* _What this task involves_
Repeat exactly the lines of the listing from the line containing "Where should I click to: Check" through its last line, and nothing beyond them.

_ _ _ _

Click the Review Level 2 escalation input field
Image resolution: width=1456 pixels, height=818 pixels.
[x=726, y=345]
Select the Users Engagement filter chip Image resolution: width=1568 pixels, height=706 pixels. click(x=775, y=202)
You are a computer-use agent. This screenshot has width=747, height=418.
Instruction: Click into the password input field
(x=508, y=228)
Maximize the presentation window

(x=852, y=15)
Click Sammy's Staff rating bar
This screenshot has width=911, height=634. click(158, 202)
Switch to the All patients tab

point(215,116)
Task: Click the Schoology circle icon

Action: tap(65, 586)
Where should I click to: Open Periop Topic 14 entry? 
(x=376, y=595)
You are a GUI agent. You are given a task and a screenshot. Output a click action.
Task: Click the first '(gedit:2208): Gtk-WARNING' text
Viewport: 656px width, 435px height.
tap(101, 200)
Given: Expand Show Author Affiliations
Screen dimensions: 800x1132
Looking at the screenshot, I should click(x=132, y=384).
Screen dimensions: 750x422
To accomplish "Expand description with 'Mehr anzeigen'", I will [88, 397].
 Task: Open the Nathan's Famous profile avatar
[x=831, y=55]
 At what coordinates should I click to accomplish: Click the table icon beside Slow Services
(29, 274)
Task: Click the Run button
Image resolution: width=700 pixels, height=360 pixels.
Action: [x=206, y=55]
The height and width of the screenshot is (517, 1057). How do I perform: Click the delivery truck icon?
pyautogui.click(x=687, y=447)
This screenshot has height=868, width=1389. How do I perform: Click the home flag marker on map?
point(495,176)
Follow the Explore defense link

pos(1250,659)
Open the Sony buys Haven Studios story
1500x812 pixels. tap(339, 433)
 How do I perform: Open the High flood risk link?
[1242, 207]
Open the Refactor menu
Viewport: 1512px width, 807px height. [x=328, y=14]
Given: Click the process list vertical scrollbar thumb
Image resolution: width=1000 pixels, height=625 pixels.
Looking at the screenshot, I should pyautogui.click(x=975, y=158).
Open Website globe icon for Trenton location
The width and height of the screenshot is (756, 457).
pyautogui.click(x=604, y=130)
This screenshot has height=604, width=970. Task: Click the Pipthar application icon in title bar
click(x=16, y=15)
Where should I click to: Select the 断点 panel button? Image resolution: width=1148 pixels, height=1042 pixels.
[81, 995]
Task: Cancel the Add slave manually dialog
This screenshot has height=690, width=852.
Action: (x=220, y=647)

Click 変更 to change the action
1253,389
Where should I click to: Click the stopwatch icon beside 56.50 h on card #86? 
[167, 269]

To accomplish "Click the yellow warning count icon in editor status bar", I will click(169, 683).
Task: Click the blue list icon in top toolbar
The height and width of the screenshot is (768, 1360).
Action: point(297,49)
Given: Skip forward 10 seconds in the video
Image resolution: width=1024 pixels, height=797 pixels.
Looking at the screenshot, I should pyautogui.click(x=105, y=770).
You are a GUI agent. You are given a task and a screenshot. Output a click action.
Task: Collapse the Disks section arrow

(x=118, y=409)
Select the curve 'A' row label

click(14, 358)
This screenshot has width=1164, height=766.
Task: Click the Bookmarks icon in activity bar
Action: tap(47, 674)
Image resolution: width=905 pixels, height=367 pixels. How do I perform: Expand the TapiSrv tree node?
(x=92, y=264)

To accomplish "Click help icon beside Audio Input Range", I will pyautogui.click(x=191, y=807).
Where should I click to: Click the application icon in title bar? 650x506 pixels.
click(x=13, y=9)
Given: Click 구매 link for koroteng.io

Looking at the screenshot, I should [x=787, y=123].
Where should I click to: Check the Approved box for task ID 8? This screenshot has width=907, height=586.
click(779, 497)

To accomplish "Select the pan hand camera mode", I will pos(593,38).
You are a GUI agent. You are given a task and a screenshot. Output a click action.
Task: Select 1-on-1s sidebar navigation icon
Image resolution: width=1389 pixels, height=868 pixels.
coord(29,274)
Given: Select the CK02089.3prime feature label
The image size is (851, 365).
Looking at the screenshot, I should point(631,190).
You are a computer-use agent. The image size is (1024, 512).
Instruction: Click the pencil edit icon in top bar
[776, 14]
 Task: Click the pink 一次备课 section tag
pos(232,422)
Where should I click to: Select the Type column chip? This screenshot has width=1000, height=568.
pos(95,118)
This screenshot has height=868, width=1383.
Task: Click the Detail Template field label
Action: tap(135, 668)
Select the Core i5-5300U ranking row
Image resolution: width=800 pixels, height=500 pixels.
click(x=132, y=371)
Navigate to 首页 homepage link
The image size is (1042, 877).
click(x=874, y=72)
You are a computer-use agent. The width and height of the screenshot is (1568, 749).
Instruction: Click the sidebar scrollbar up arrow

_ _ _ _

* _Task solution_
Where should I click to: Check the Approved box for task ID 8? This screenshot has width=907, height=586.
click(779, 497)

To accomplish "Select the pan hand camera mode", I will pos(593,38).
You are a GUI agent. You are given a task and a screenshot. Output a click action.
Task: Select 1-on-1s sidebar navigation icon
Image resolution: width=1389 pixels, height=868 pixels.
coord(29,274)
Given: Select the CK02089.3prime feature label
The image size is (851, 365).
Looking at the screenshot, I should point(631,190).
You are a computer-use agent. The image size is (1024, 512).
Instruction: Click the pencil edit icon in top bar
[776, 14]
 Task: Click the pink 一次备课 section tag
pos(232,422)
Where should I click to: Select the Type column chip? This screenshot has width=1000, height=568.
pos(95,118)
This screenshot has height=868, width=1383.
Task: Click the Detail Template field label
Action: tap(135, 668)
Select the Core i5-5300U ranking row
Image resolution: width=800 pixels, height=500 pixels.
click(x=132, y=371)
Navigate to 首页 homepage link
The image size is (1042, 877).
click(x=874, y=72)
You are a computer-use agent. The width and height of the screenshot is (1568, 749).
Instruction: Click the sidebar scrollbar up arrow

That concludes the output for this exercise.